I had it CC in the fermenter for 4 days, kegged it today.

I noticed a bit of sulfurous smell from the fermenter so I charged it to 40 PSI in the keg, shook it and purged it about 4 or 5 times. Got rid of the sulphur pretty quick. 
Left it for about 2 hours at 40PSI, purged again and dropped to pouring pressure of about 950kpa, tried one out to see how clear it was and boom it was pouring great and carbed almost perfect.

Cloudy and smooth with big and great spice clove, little banana, apricot and honey flavors.

So stoked this worked well with 80% wheat! 

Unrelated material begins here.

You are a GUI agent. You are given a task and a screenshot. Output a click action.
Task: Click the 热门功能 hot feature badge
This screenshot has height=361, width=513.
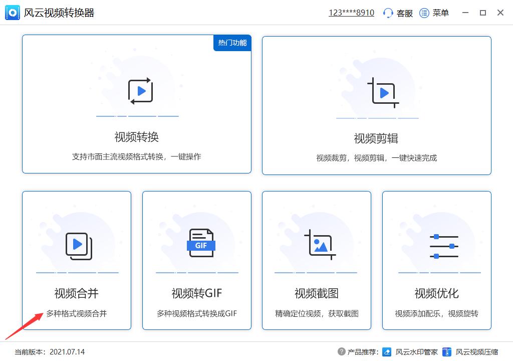(x=232, y=43)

Just like a franziskaner I had at the Bavarian beer cafe the other day in Brisbane. Surprisingly close to that beer, its a tops recipe.

I dont think Ill change it at all. :icon_chickcheers:


----------



## Lord Raja Goomba I (8/8/12)

I've done an 80% wheat beer (with 20% rye). Good beer, wrong yeast (WB-06).

Currently fermenting a 74% wheat beer, using 3638, which has lead the hallway cupboard (keeping it in the warm part of the house) smelling like fruit and spice.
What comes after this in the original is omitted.